Cavalla P, Schiffer D
Department of Neuroscience, University of Turin, Italy.
Ann Oncol. 2001;12 Suppl 2:S131-4. doi: 10.1093/annonc/12.suppl_2.s131.
Somatostatin and other neuropeptides are expressed in tumors originating from neuronal precursors and paraganglia, namely medulloblastoma, central Primitive Neuro-Ectodermal Tumors (cPNETs), neurocytoma, gangliocytoma. olfactory neuroblastoma, paraganglioma. In medulloblastoma, the most common malignant tumor in childhood, there is an extensive expression of somatostatin in addition to somatostatin receptors (SSTR) type 2. Although density of SSTR-2 and intensity of expression of somatostatin genes have no prognostic significance in medulloblastoma. their presence may bring along important information on oncogenesis and relate medulloblastoma to cPNETs. Radio-labeled octreotide scintigraphy may be useful in the follow-up of these patients. allowing differentiation between scar and tumoral tissue. Moreover, on the basis of octreotide-induced inhibition of cell proliferation in medulloblastoma, a trial with octreotide in patients with recurrent or high-risk tumor is warranted. Meningiomas and low-grade astrocytic gliomas, even if not displaying a clear neuroendocrine phenotype, have high levels of SSTR-2. In meningiomas, SSTRs-scintigraphy is not part of the routine pre-operative assessment; moreover, a therapeutic trial with somatostatin-analogues in patients with recurrent or inoperable meningiomas should be carried-out with great caution, because somatostatin and octreotide slightly increase cell proliferation in cultured meningiomatous cells. Low-grade gliomas (WHO grade 2), and a smaller fraction of anaplastic astrocytomas, express SSTR-2, while glioblastomas usually do not. Unfortunately, radiolabeled-octreotide scintigraphy is not useful in the differential diagnosis of gliomas, because the results are altered by the disruption of the blood brain barrier (BBB); in addition, radionuclide-labeled somatostatin analogues are not useful in the therapy of low-grade gliomas, because the intact BBB prevents them from reaching the target SSTR-2. Recently, a pilot study in gliomas, has proposed the use of a radio-labeled somatostostatin analogue with a loco-regional approach in order to overcome the intact BBB.

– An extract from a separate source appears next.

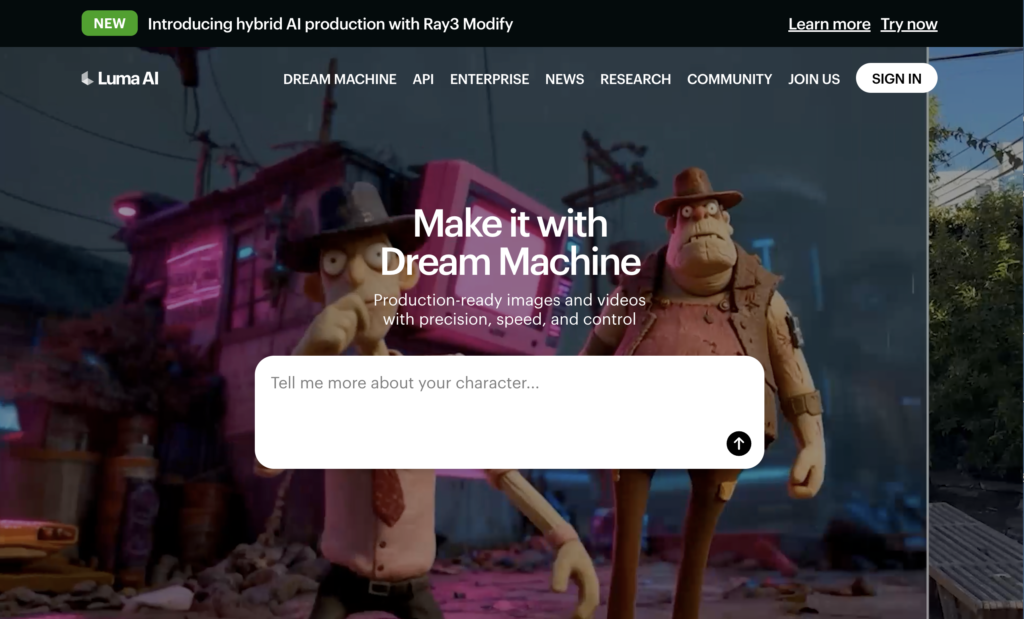This screenshot has height=619, width=1024.
Task: Click the green NEW badge
Action: (109, 23)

生长抑素和其他神经肽在起源于神经前体和副神经节的肿瘤中表达,即髓母细胞瘤、中枢原始神经外胚层肿瘤(cPNETs)、神经细胞瘤、神经节细胞瘤、嗅神经母细胞瘤、副神经节瘤。在儿童最常见的恶性肿瘤髓母细胞瘤中,除了2型生长抑素受体(SSTR)外,生长抑素也有广泛表达。虽然SSTR-2的密度和生长抑素基因的表达强度在髓母细胞瘤中没有预后意义,但它们的存在可能会带来有关肿瘤发生的重要信息,并将髓母细胞瘤与cPNETs联系起来。放射性标记的奥曲肽闪烁扫描在这些患者的随访中可能有用,有助于区分瘢痕组织和肿瘤组织。此外,基于奥曲肽对髓母细胞瘤细胞增殖的抑制作用,对复发或高危肿瘤患者进行奥曲肽试验是有必要的。脑膜瘤和低级别星形细胞瘤,即使没有显示出明确的神经内分泌表型,也有高水平的SSTR-2。在脑膜瘤中,SSTR闪烁扫描不是常规术前评估的一部分;此外,对复发或无法手术的脑膜瘤患者进行生长抑素类似物治疗试验时应非常谨慎,因为生长抑素和奥曲肽会轻微增加培养的脑膜瘤细胞的增殖。低级别胶质瘤(WHO 2级)以及一小部分间变性星形细胞瘤表达SSTR-2,而胶质母细胞瘤通常不表达。不幸的是,放射性标记的奥曲肽闪烁扫描在胶质瘤的鉴别诊断中没有用,因为血脑屏障(BBB)的破坏会改变结果;此外,放射性核素标记的生长抑素类似物在低级别胶质瘤的治疗中也没有用,因为完整的血脑屏障会阻止它们到达目标SSTR-2。最近,一项在胶质瘤中的初步研究提出使用放射性标记的生长抑素类似物并采用局部区域方法,以克服完整的血脑屏障。